Differential Privacy: An illustrated primer
Published:
Nowadays, many things you can do online, some can be named as browsing news, shopping, socializing, registering services, attending events and courses, visiting healthcare clinic, etc. Your life seems getting more and more convenient. However, the trade-off is that more and more your personal information is collected and used/shared over online platforms. You is becoming more visible on Internet, and hence getting higher risk to be a victime of online fraudulent activities.
So, we are concerned about our privacy with questions like: What is my data collected? How do they use my data? Are they going to share/sell my data to a 3rd party like what Facebook did to their users [1]? How my data is protected? etc.
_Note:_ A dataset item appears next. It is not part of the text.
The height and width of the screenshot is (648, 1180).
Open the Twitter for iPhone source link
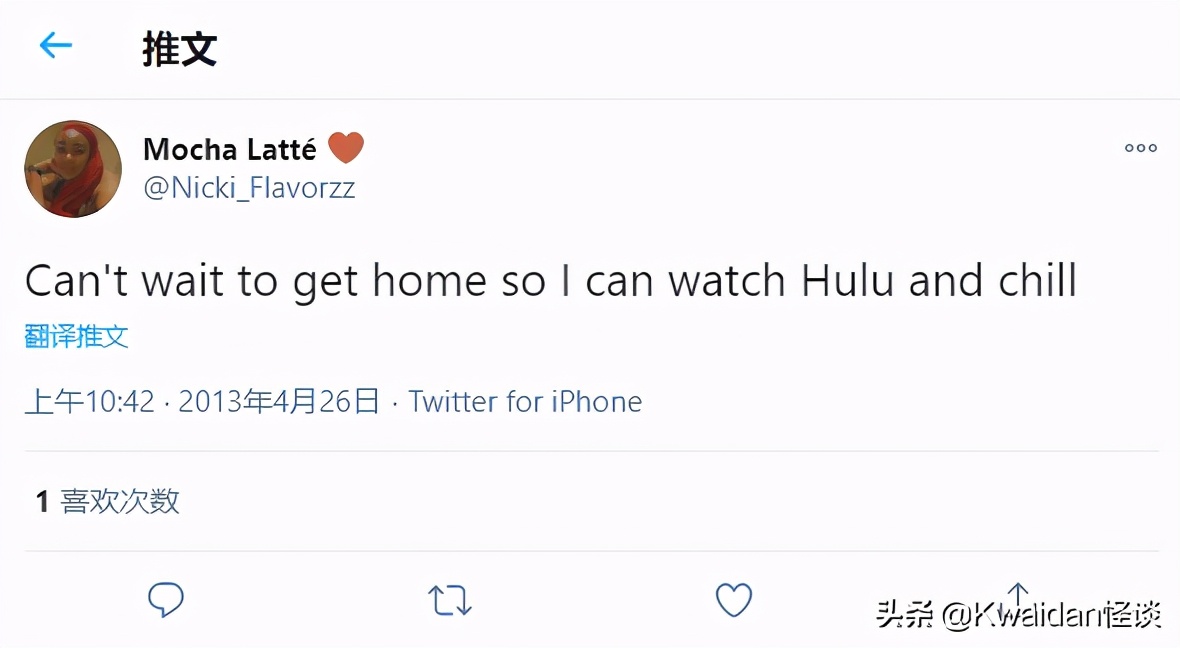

From service providers, they certainly want to maximize the benefits from data they collected. For example, sharing/selling to their partners, doing analysis to draw insights. From your side, you don’t want to be a part of the data that service providers are utilizing. For example, if Facebook is selling their users’ data, you hope that data does not contain yours. Whatever output drawn from the analysis won’t reveal any things about you. That is the core question Differential Privacy is trying to resolve.
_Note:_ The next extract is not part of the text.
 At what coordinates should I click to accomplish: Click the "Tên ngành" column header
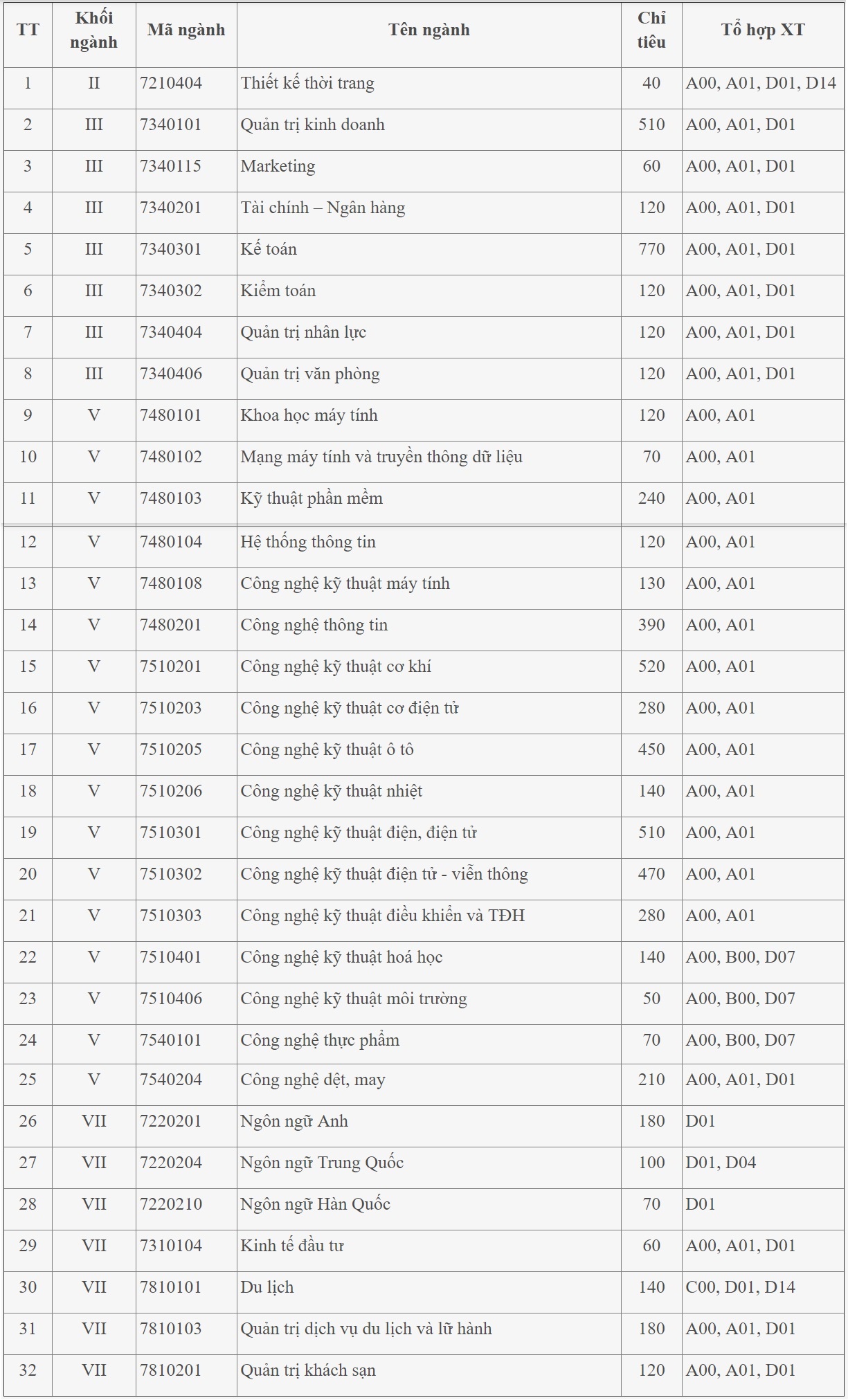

To keep both sides achieving their goals, privacy-enhancing techniques (PET) could be used. They could be either cryptographic solutions such as zero-knowledge proofs, secure multi-party computation (SMPC), fully homomorphic encryption (FHE), etc., or non-cryptographic solutions such as data anonymization, synthetic data, differential privacy, etc. In which, Differential Privacy (DP) is a special tool that strikes a balance between your and service provider platforms’ goals.
In this post, I am going try to provide a (mostly) non-mathematical description of what differential privacy is and what makes it so promissing.
What is Differential Privacy ?
Differential Privacy (DP) is considered a promising approach to balance between protecting the individuals’ privacy and leveraging data for insightful analysis. The formal concept $\epsilon$-differential privacy was introduced in 2006 by Microsoft researchers Cynthia Dwork, Frank McSherry, Kobbi Nissim, and Adam Smith [2] as followed:
A randomized algorithm $\mathcal{A}$ with domain $\mathbb{N}^{\chi}$ is $(\epsilon, \delta)$-differentially private if for all subsets $\mathcal{S}$ of $\mathrm{im} \; \mathcal{A})$ and for all $D_1, D_2 \in \mathbb{N}^{\chi}$ such that $\parallel D_1 - D_2 \parallel _1 \, \le 1:$
\[\mathrm{Pr}[\mathcal{A}(D_1) \in \mathcal{S}] \le exp(\epsilon) \cdot \mathrm{Pr}[\mathcal{A}(D_2) \in \mathcal{S}],\]
where $\epsilon$ is a positive real number, $\mathrm{im}$ denotes the image of $\mathcal{A}$, and $\parallel D_1 - D_2 \parallel _1 \le 1$ means $D_1$ and $D_2$ differ on a single element (i.e., the data of one person). The probability is taken over the randomness used by the algorithm.
Basically, we need to add noise into queries/functions to private dataset. Dwork et al. formalized that amount of noise and also proposed a generalized mechanism for doing so. Prior to this work, Irit Dinur and Kobbi Nissim [3] proved that privacy could not be protected without adding some amount of noise. In addition, they showed that with a small number of random queries, a hacker can reveal the entire content of a private dataset.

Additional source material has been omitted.